▶ [Written request A]:
In the forum thread about a marital separation below, list the means the first poster says she used to try to reason with her husband.

▶ [Source document]:
###
# Were Seperated Now According to my husband but i want to be happily married again



## LadyLB (Oct 23, 2008)

Five weeks ago today my husband left. I really wasnt aware of any major problems within our relationship. We have been together four years, married for two, have one son age 2 and my husband has a daughter 6 from prev relationship.

I have since found out that 6 weeks ago he starting texting/calling a girl from work and i honestly think he has lost the plot. We used to be as happy as larry and whilst i appreciate we have probably got lost in everyday family life - this man was my dream come true. I am reeling from the shock. 

He rented himself a house last week and not wants discussions re our son etc. He is happy to offer financial support and i think this is guilt money. He says he isnt having relations with this OW but his phone bill was £93 when normally it is around £20.

My husband has had an unstable upbringing, he has no contact with his father and his mother is currently with her 5th husband. The husband is very nice and she is ok although according to my husband he has always been far more interested in booze and blokes than her own sons (they are now in their 30's). The husband and mother relationship was at breakdown when i came along and gradually i have supported both of them to get on better so much so that her and her husband helped him move into his new house last week - this makes me feel very betrayed esp when she wouldnt have a relationship with him or our kiddies if i were as selfish as my husband and his mother and i have always tried to be the one with an open mind. 

He does not have many close friends and tends to hang out with guys from work. I have very supportive friends/family and build good solid relations.

I have tried all i can to reason with my husband, tried talking, emails, letters everything and he says not happy moving on but i really feel he is convincing himself of this when i truely believe he was happy maybe not 100% but he was. I think this girl has turned his head and he has got himself into a real mess, rushing like a bull in a china shop.

He has given his wedding ring back saying our marriage is just a peice of paper. I have cried so much. He is now saying we are seperated and what he does is not my business.....I just dont understand why this once most super fantastic attentive husband wont try for his family and a wife who adores him 

I think he has rushed at everything to maybe convince this girl his marriage is over etc but i really feel that months later this is going to be a huge regret.

Has anyone any sugguestions as to what i can do to try and get him to look deeper into this.


----------



## helloitsme (Oct 22, 2008)

Having the same problem myself, not sure what to say I am going to a doctor to talk this week hoping that will help. I will let you know


----------
###
▶ [Data excerpts]:
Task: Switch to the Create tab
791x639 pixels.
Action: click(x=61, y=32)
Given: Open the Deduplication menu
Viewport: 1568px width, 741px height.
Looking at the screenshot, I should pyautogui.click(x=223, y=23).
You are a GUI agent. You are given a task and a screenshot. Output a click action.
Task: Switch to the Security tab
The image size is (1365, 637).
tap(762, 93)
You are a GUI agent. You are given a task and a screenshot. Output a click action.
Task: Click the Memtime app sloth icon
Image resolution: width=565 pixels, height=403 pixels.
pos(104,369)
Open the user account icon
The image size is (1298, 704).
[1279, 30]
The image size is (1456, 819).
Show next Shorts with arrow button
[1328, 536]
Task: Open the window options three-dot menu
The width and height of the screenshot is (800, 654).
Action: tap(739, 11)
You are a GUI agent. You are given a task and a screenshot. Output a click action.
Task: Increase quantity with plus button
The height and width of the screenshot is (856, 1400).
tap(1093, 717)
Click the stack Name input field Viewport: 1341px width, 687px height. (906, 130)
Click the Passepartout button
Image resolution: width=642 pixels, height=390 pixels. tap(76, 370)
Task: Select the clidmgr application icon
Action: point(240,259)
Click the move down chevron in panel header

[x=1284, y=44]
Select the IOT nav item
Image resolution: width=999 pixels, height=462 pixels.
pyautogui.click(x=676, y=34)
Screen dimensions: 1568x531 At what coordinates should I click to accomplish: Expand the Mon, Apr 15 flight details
###
▶ [Written request B]:
In the entries, swap "chevron" for "arrow" across the stretch from the line containing "Click the Passepartout button" through the end of the entries, and give back only those lines with nothing else changed.

▶ [Full answer A]:
Talking, emails, and letters.

▶ [Full answer B]:
Click the Passepartout button
Image resolution: width=642 pixels, height=390 pixels. tap(76, 370)
Task: Select the clidmgr application icon
Action: point(240,259)
Click the move down arrow in panel header

[x=1284, y=44]
Select the IOT nav item
Image resolution: width=999 pixels, height=462 pixels.
pyautogui.click(x=676, y=34)
Screen dimensions: 1568x531 At what coordinates should I click to accomplish: Expand the Mon, Apr 15 flight details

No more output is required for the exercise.